Heidegger, cannot, will not, look. He turns his back to this scene. He claps hands over his ears. Elfride is capable, reliable.  When the deed is done she will dispose of the corpse. He need never be appraised of the how or where. Philosophy need not concern itself with a being’s single specific fate. It has steered fathomless circles since the Greeks established the course. Well done, Greeks. Now those old walls must crumble. With certain exceptions, work to date has been rubbish in the wind. The ground is soggy, diseased, repellent: it releases a fetid odour. Original thought is now required. Already the cat’s presence, Elfride’s resoluteness, is slipping from his mind. The pen flies into his hand; it flies across the page. Quote, ‘Irresoluteness’ merely expresses that phenomenon which we have interpreted as a Being-surrendered to the way in which things have been prevalently interpreted by the “they”. Sweat pours down his cheeks. He pauses.  He wonders if he may permit himself a footnote excluding Plato, Holderlin, Nietzsche from this “they”. Probably so. Why promote their cause?

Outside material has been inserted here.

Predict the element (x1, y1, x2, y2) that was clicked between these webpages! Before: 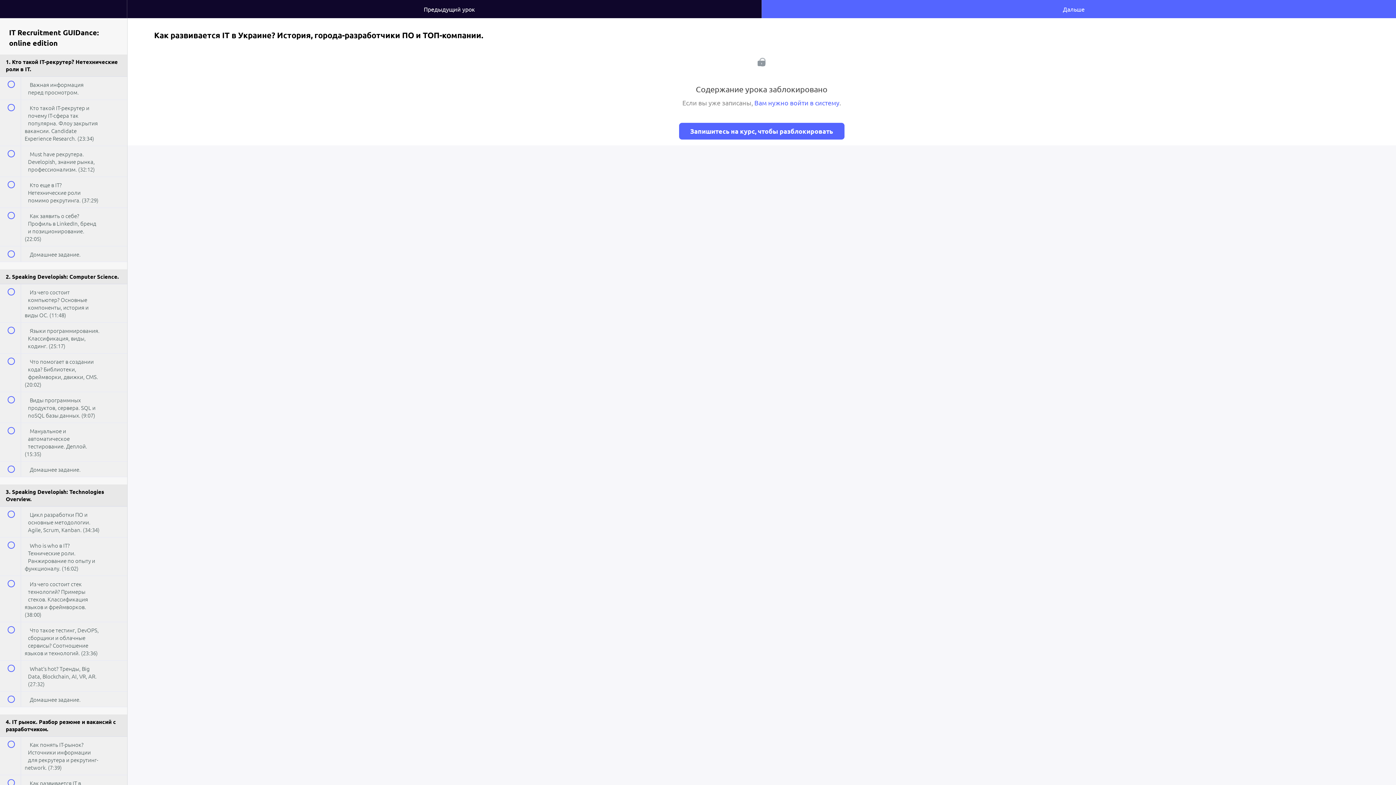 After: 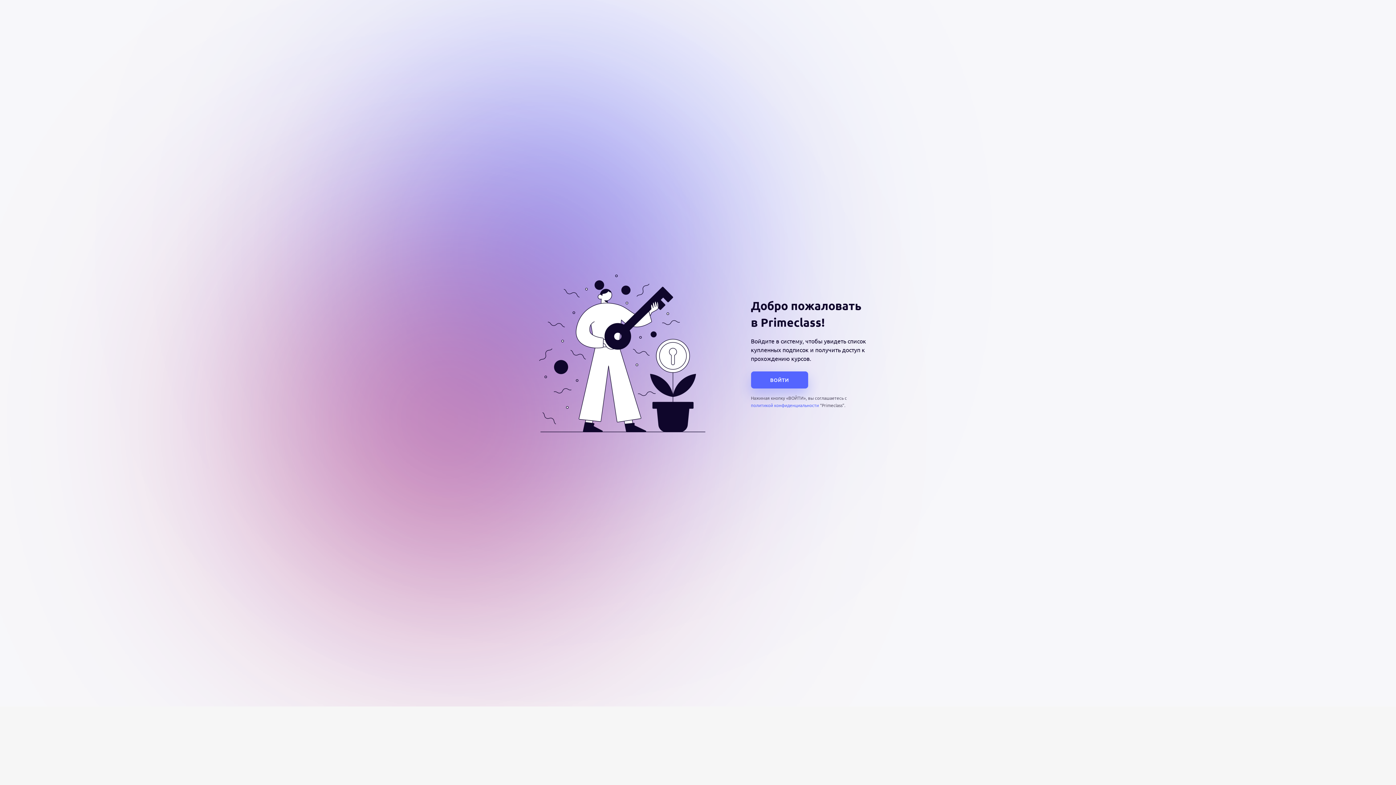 Action: bbox: (0, 0, 25, 25) label: Back to course curriculum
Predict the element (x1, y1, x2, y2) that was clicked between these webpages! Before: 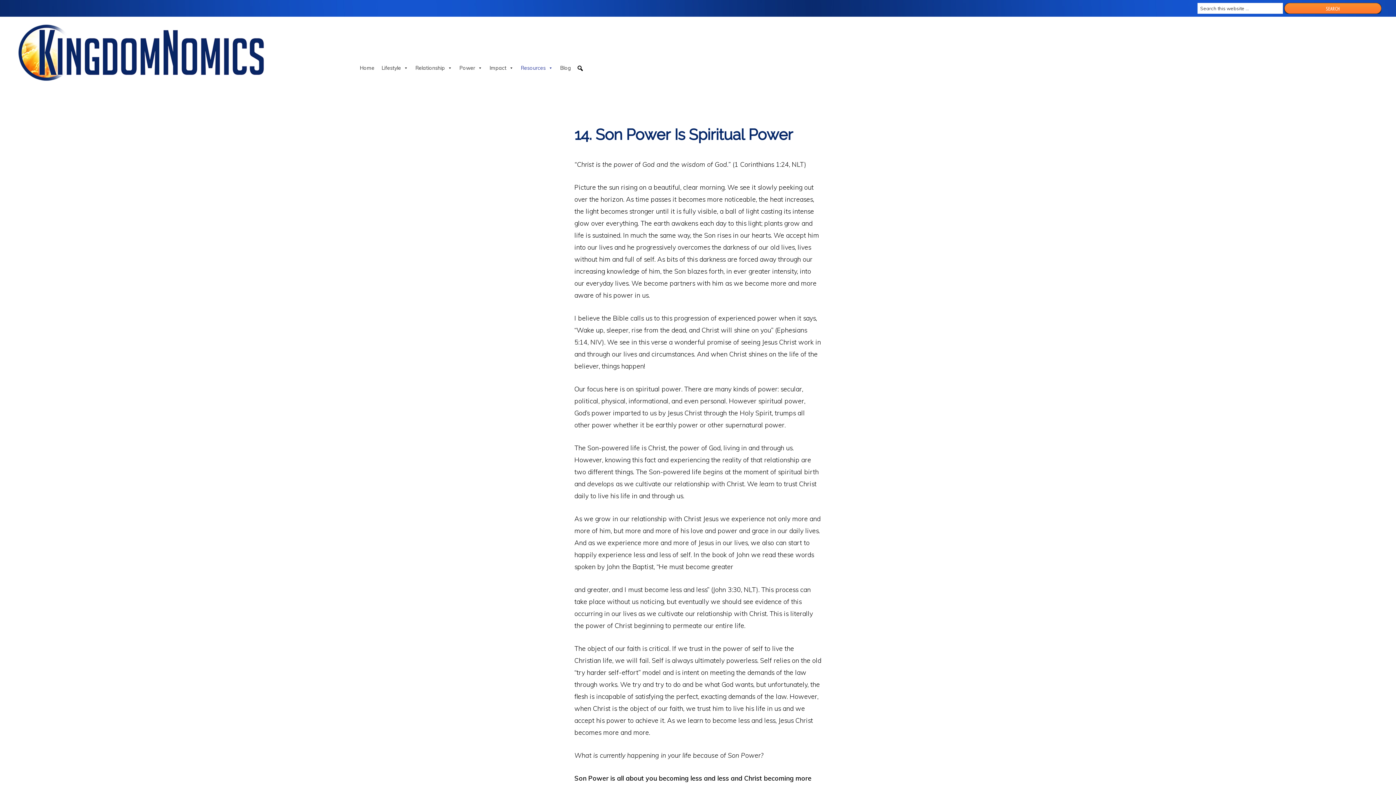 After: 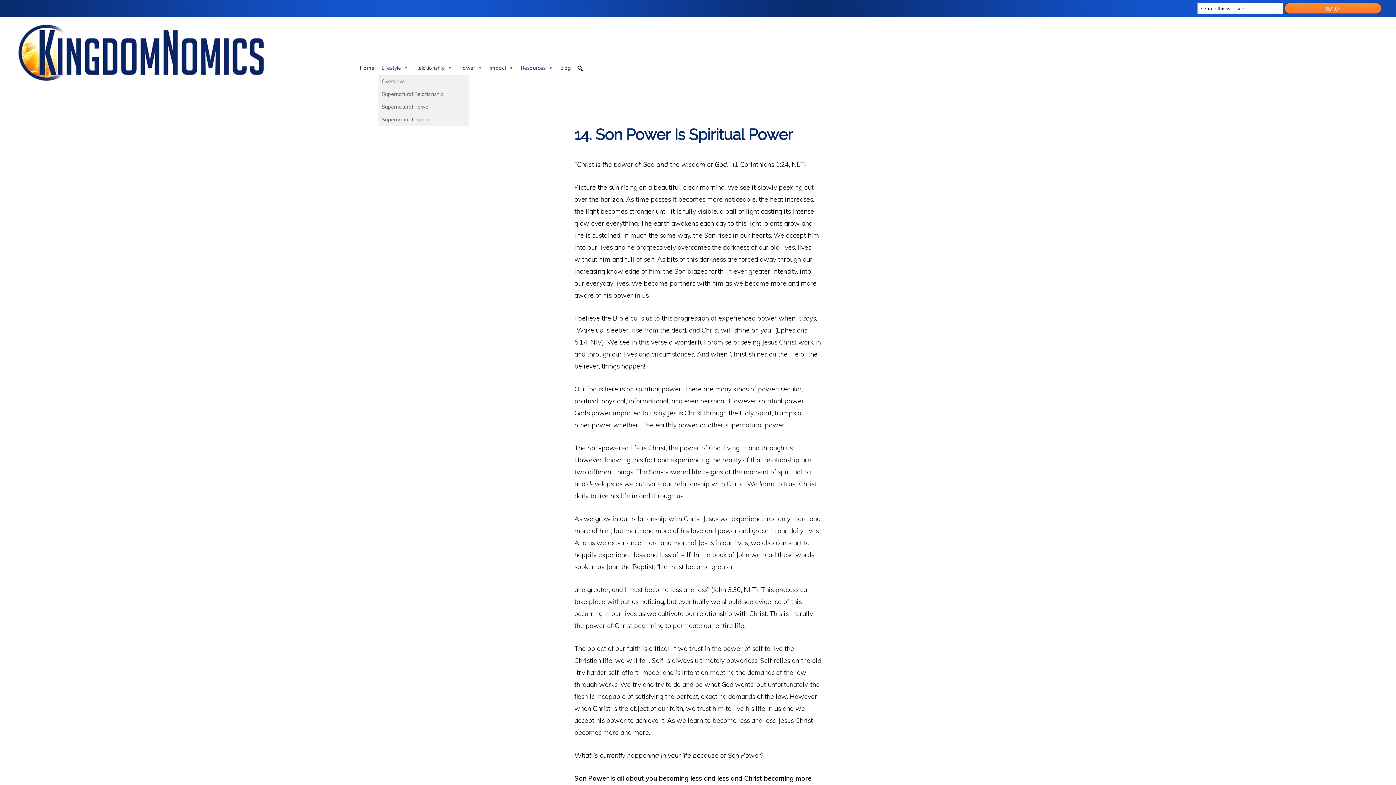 Action: bbox: (378, 60, 412, 75) label: Lifestyle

He works on. He is unaware that Elfride’s Da! Da! Da! has catapulted into shrieks. Something about the cat. Something about something inside the cat. Let her deal with the matter. The cat is a household problem. That’s what marriage is for. For wives to deal with them.

Floss isn’t fooled. He knows Heidegger’s deeper thought: This wife, this hellcat, distorts the providence of being.

“Do you wish to whack the cat, Martin.”  Elfride is whacking with each shriek.

Floss cannot sit still in his chair. His every nerve is shot. He cannot witness any more of this. He is shouting at Elfride, “Put down the stick! Filthy Hun, put down the stick!

Already she has dropped the stick. Blood has splattered on the carpet, on her lovely night-dress. Her hands are covering her face. On the sill the dying cat is wrenching its body one way and another. Gore is leaking from the torn fur. Blood pools on the window sill. A slimy wedge of kitten protrudes beneath the crooked tail.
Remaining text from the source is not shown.